The session began with the testimony of former interior minister Panayiotis Hinofotis, who categorically denied that the bomb left outside his apartment by the Fire Cells Conspiracy could have posed a danger to human life. Hinofotis said the bomb was placed on the roof above the building’s storage space, and that the roof shielded the building’s residents from the bomb’s blast wave. Also, given the lack of a staircase leading to the storage space, it was almost impossible for anyone to coincidentally find themselves there. Hinofotis added that the bomb, apart from discoloring a wall, was of such low strength that it caused no structural damage to the building itself.

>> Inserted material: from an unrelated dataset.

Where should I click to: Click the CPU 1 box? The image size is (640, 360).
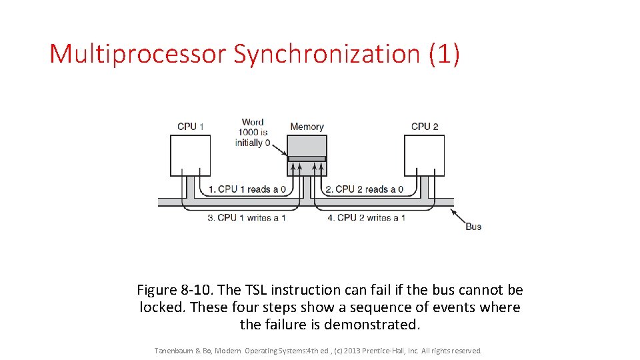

Under cross-examination by the defense, Hinofotis admitted that it was clear that the Fire Cells Conspiracy had political reasons to target him. Christos Tsakalos then reminded the court of Hinofotis “glorious past” as a second lieutenant in the military during the Junta.
After Hinofotis came the testimony of the witnesses (all police) to the bombing at the Ministry of Macedonia-Thrace. Six of them admitted that they weren’t even on duty that day and only heard about the incident through newspaper and television reports. One police officer said there were actually two warning calls demanding that the area be evacuated. The remaining police witnesses who were on duty that night contributed very little, with one saying the explosion posed absolutely no danger to human life and the other saying he simply didn’t know either way.
The trial will continue on Monday, April 2.